Internal Knowledge Without External Expression: Probing the Generalization Boundary of a Classical Chinese Language Model

arXiv cs.CL / 4/17/2026

💬 OpinionSignals & Early TrendsIdeas & Deep AnalysisModels & Research

Key Points

  • The paper trains a 318M-parameter Transformer from scratch on 1.56B tokens of Classical Chinese only (no English characters or Arabic numerals) and evaluates it with systematic out-of-distribution tests about known vs. unknown historical events.
  • Results show a strong split between internal and external uncertainty: the model’s perplexity increases markedly for fabricated and semi-fabricated events, suggesting it encodes factual information, but it fails to reliably express that uncertainty in its generated text.
  • Across multiple languages/writing systems and eight model sizes (110M–1.56B), the ability to *express* epistemic uncertainty is driven by training-data rhetorical conventions rather than genuine metacognition.
  • The authors introduce a “humility paradox” for Classical Chinese models (more hedging on known topics) and contrast it with Japanese models that almost never hedge, arguing that metacognitive “I don’t know” behavior needs explicit training signals such as RLHF.
  • The study concludes that language-model generalization can contain meaningful internal uncertainty while remaining outwardly uncalibrated, highlighting limits of classical language modeling for reliable uncertainty communication.

Abstract

We train a 318M-parameter Transformer language model from scratch on a curated corpus of 1.56 billion tokens of pure Classical Chinese, with zero English characters or Arabic numerals.
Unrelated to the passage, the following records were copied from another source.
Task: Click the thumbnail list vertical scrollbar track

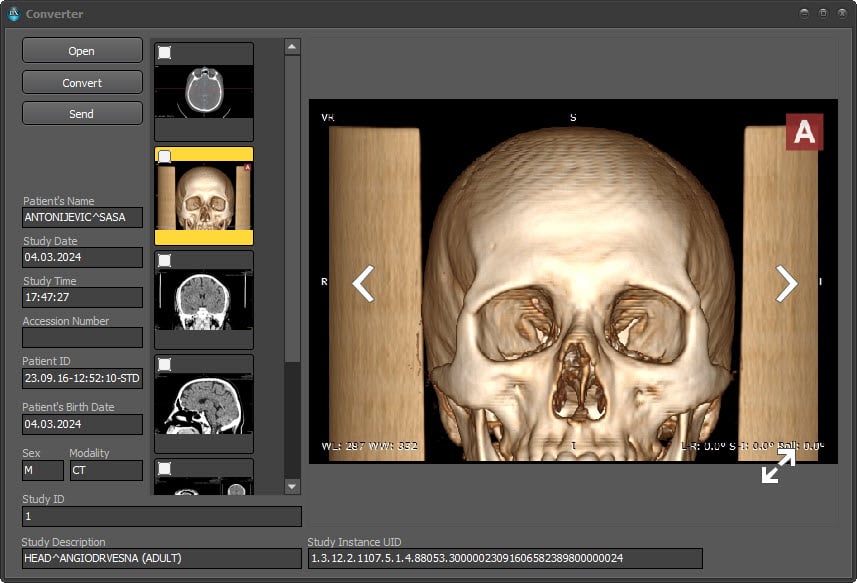Action: coord(292,420)
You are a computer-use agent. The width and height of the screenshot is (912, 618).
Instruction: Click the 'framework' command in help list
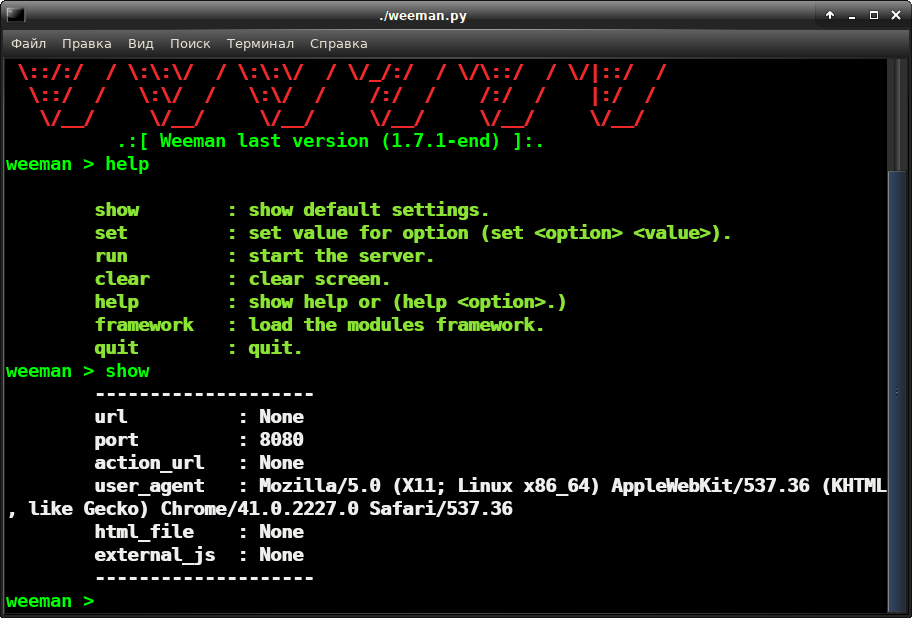click(144, 325)
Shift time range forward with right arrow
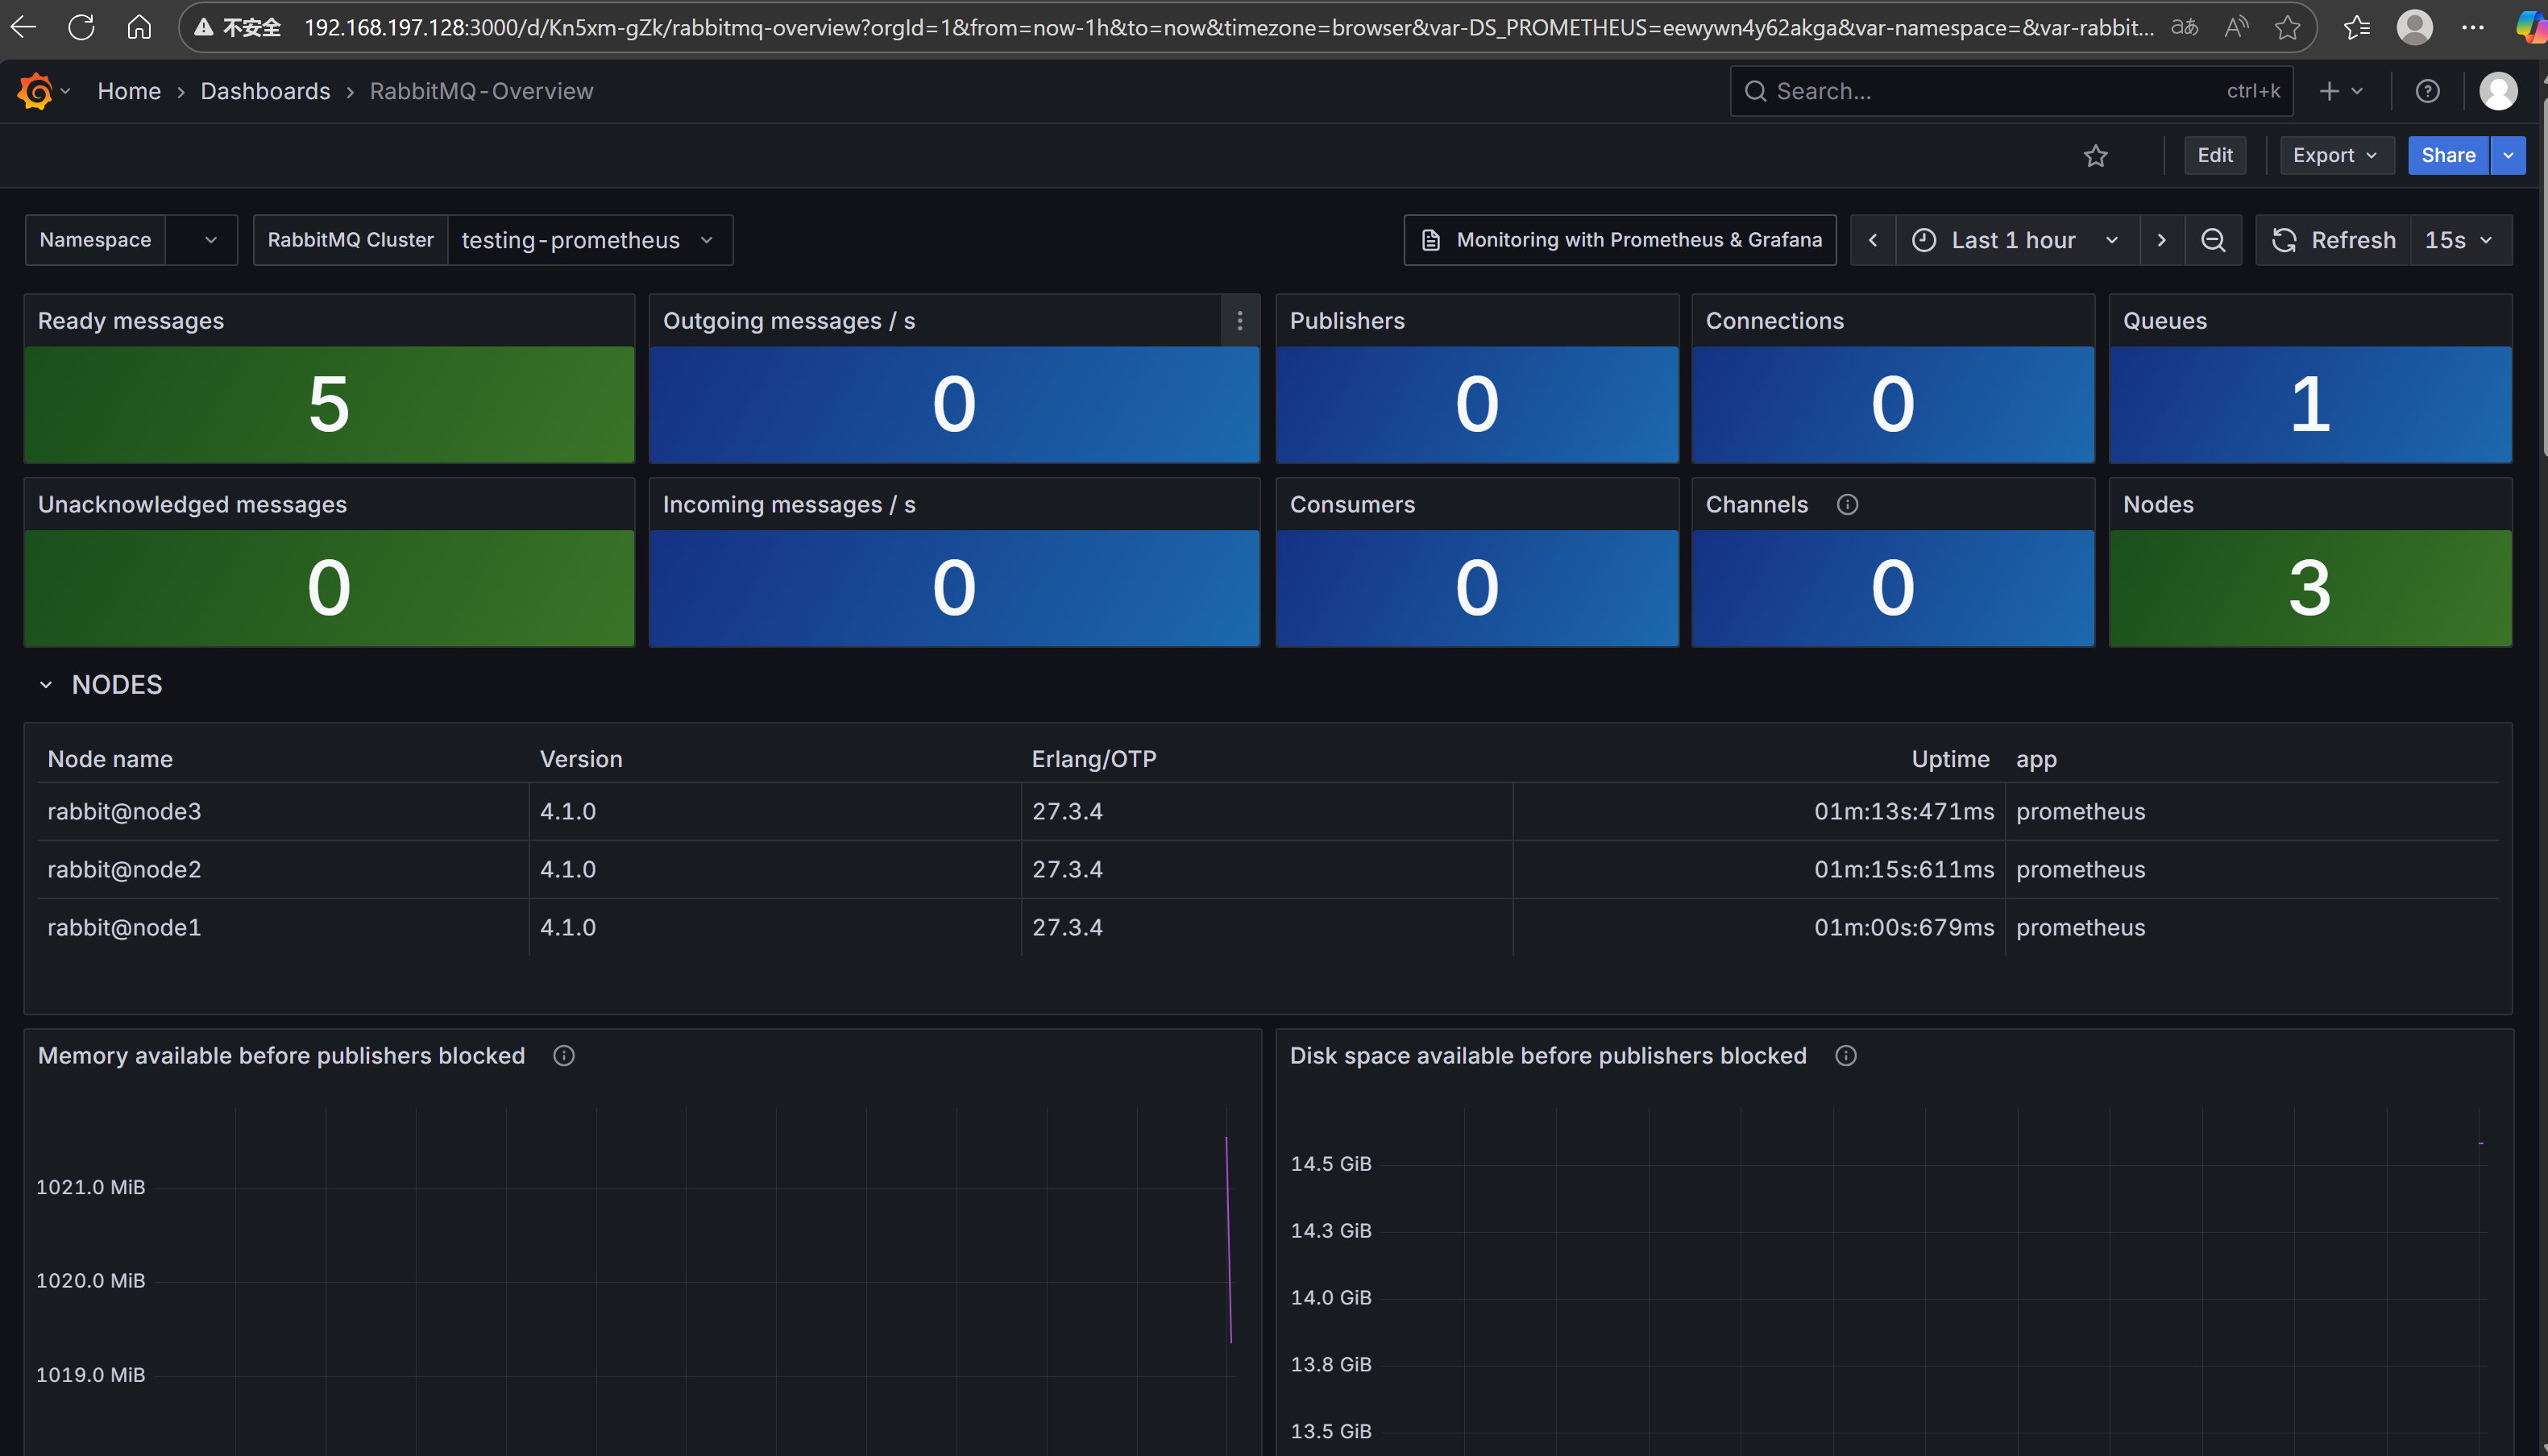Viewport: 2548px width, 1456px height. 2161,240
Through systematic out-of-distribution (OOD) testing, we investigate whether the model can distinguish known from unknown inputs, and crucially, whether it can express this distinction in its generated text. We find a clear dissociation between internal and external uncertainty. Internally, the model exhibits a perplexity jump ratio of 2.39x between real and fabricated historical events (p = 8.9e-11, n = 92 per group), with semi-fabricated events (real figures + fictional events) showing the highest perplexity (4.24x, p = 1.1e-16), demonstrating genuine factual encoding beyond syntactic pattern matching. Externally, however, the model never learns to express uncertainty: classical Chinese epistemic markers appear at lower rates for OOD questions (3.5%) than for in-distribution questions (8.3%, p = 0.023), reflecting rhetorical conventions rather than genuine metacognition. We replicate both findings across three languages (Classical Chinese, English, Japanese), three writing systems, and eight models from 110M to 1.56B parameters. We further show that uncertainty expression frequency is determined entirely by training data conventions, with Classical Chinese models showing a "humility paradox" (more hedging for known topics), while Japanese models almost never hedge. We argue that metacognitive expression -- the ability to say "I don't know" -- does not emerge from language modeling alone and requires explicit training signals such as RLHF.